Remove the pole dancer from the sexually charged environment, change her attire, make the intention of the performance something other than the titillation of paying audience members and allow yourself to appreciate her performance for its display of grace, strength and athleticism and yet still some individuals will still choose to interpret it in in a sexual context. Now assuming for a minute that this is an undesirable or even unacceptable result (a large cognitive leap for me I tell you), is it really the performers fault that she was being sexually objectified? Would it not be a more accurate interpretation that it is the individual audience member rather than the performance and the performer herself that is to blame for this indiscretion? Is it fair or even logical that the performer be blamed and punished - made to refrain from dancing - for the perceptions of an individual audience member? Should everyone else enjoying the performance for its intended purpose be denied this pleasure because one or even a few people interpreted the act in a manner that some consider contemptible?
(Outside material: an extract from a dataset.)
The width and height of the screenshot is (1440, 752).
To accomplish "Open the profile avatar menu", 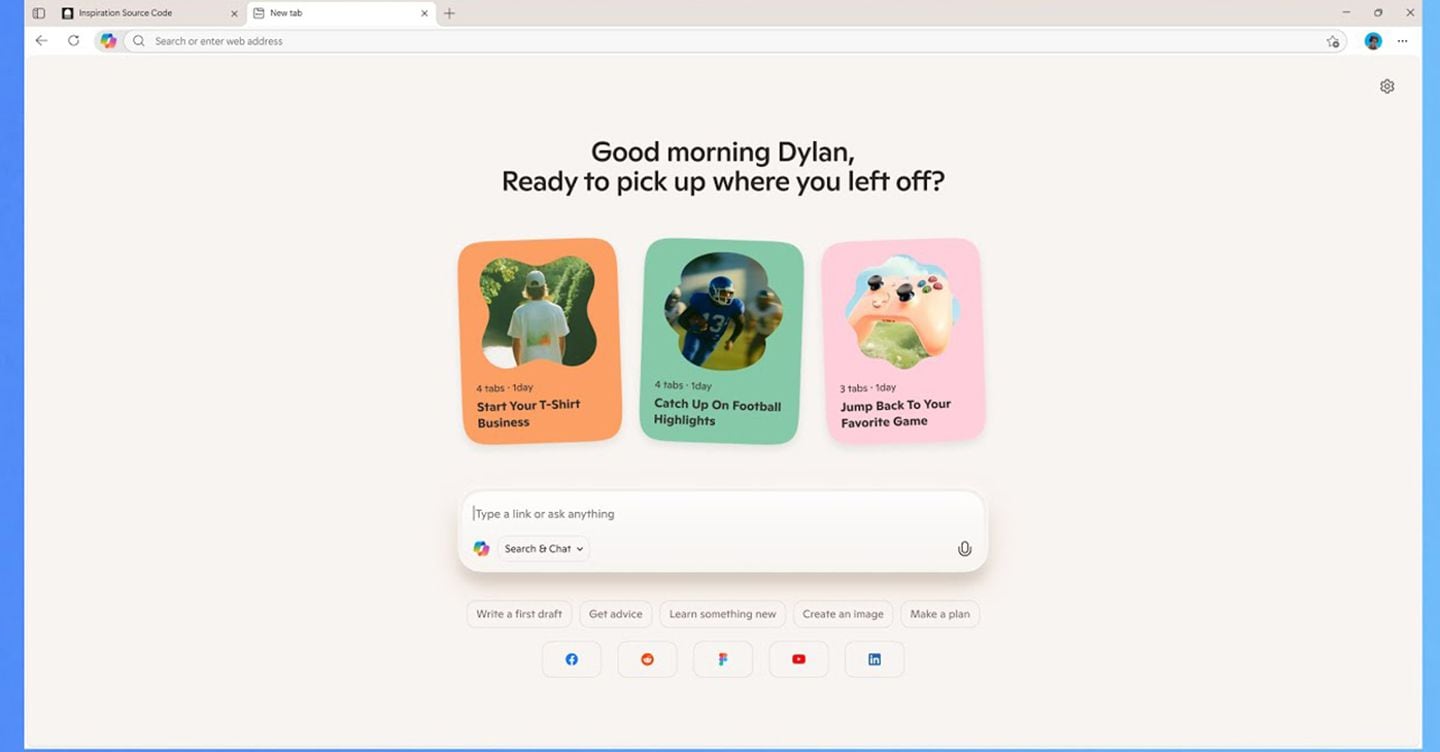I will (1372, 41).
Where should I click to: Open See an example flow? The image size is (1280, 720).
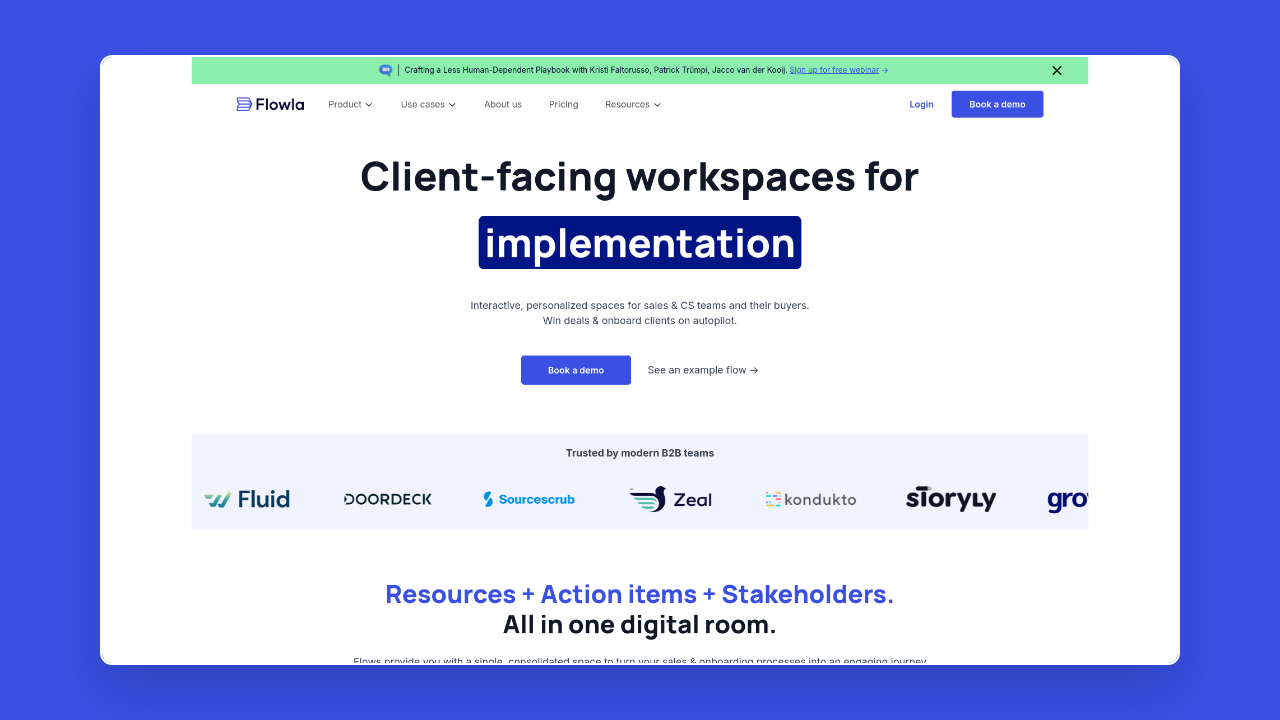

Do you see what I am getting at with this? That maybe the sexual act itself isn’t at fault for the way in which we choose to use or interpret it? Maybe there is more than one way. It’s the intention of the participants that counts. If people are using sexual intensity to achieve or as a substitute for sexual intimacy that may be indicative of an individuals problem, but that’s not sexual intensities fault. If both participants desire sexual intensity of itself there is no problem. It is our choice each time as individuals whether we partake in sexual intimacy or sexual intensity. All I argue is that all options in their various combinations can be valid and have their own intrinsic merit.